Court Opinion

ID: 8357654
Source: CourtListenerOpinion
Date Created: 2022-10-18 00:09:51.32105+00
Date Added: 2024-06-11T16:45:59.447692
License: Public Domain

*9By the Court.
Duer, J.
It is not pretended in this case that there was any fraud in putting the drafts in suit into circulation. On the contrary, it distinctly appears that they were applied to the very use for which they were intended by the parties. They were drawn and accepted for the sole purpose of talcing up the note held by Bancroft; hence the question whether they were received by him in satisfaction of his original debt, resulting from the sale of goods, or merely as a collateral security for its payment, is not at all necessary to be decided. It is wholly immaterial. It is fully settled that, where there is no fraud, the holder of an accommodation note or draft, which was delivered to him merely as a security for an antecedent debt, has the same title to maintain an action for its recovery against the accommodation drawer, acceptor, or endorser,- as if he had paid, in consideration of its transfer, its full amount in cash. It is not necessary that he'should have parted with value to render the transfer valid. It is sufficient that it was founded upon a good consideration, as between the parties, and this consideration is proved by proving the existence of a debt that was meant to be secured.
The cases of the Portland Bank v. Buck (5 Wend. 66) and Grandin v. Le Roy (2 Paige 509) are express, and we think decisive authorities (a), and the rule which they follow is stated by the text writers as the established law, and especially by those of the highest authority, Justices Bayley and Story. The case is not altered by the fact that the drafts, when taken by the plaintiffs, were over-due. The plaintiffs, doubtless, took them subject to any equities between Bancroft and the defendants.
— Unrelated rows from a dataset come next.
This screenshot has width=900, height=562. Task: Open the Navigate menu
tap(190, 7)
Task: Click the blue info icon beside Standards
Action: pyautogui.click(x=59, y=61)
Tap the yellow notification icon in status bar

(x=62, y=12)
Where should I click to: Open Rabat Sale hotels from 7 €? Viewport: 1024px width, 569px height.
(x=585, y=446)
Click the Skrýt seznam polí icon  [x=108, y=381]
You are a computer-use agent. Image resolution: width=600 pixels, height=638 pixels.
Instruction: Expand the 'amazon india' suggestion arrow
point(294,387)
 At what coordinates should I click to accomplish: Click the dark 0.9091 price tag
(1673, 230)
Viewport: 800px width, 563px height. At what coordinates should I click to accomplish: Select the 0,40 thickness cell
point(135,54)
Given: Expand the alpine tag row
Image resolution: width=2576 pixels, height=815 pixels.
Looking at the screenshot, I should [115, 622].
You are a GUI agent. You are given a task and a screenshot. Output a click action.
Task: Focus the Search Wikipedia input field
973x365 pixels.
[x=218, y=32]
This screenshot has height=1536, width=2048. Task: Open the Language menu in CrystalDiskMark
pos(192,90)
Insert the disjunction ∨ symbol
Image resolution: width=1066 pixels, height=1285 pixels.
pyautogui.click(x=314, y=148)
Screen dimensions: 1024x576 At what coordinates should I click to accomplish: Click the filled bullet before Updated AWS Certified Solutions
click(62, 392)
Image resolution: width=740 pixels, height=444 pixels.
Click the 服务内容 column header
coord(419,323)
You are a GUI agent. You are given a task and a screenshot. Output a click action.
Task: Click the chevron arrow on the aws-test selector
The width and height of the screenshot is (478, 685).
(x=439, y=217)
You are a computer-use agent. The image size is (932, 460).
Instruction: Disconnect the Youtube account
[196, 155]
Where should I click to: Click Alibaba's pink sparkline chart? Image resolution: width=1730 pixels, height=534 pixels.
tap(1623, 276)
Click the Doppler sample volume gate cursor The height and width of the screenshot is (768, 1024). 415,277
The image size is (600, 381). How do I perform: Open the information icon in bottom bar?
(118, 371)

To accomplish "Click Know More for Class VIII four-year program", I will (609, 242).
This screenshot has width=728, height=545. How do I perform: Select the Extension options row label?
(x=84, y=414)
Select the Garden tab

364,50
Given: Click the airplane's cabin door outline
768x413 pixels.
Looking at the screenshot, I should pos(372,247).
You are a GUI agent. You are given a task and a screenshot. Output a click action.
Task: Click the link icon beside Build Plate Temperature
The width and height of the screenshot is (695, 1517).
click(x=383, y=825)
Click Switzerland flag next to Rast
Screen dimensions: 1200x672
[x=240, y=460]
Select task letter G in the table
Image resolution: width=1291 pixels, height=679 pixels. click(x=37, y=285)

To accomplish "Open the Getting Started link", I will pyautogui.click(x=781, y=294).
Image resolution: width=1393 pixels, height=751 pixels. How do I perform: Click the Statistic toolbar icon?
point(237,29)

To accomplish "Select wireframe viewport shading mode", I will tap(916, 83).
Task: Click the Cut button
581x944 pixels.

But no such equity has been shown to exist. For aught that appears, there could have been no defence to the suit had it been brought in the name of Bancroft.
The learned counsel for the defendants, we think, has misapprehended the import and effect of the decision of the Court of Errors in Strother v. McDonald. That case has no reference to accommodation paper, nor, in reference to any negotiable paper, does it establish the doctrine for which the learned counsel eon-*10-tended. Our own views as to its proper construction have been given in White v. Springfield Bank (3 Sand. p. 222), and to those we adhere.
The judgment at special term is reversed. There must be a new trial, with costs to abide the event.

 Vide also Hall v. Clark, 2 Sand. S. C. R. p. 105.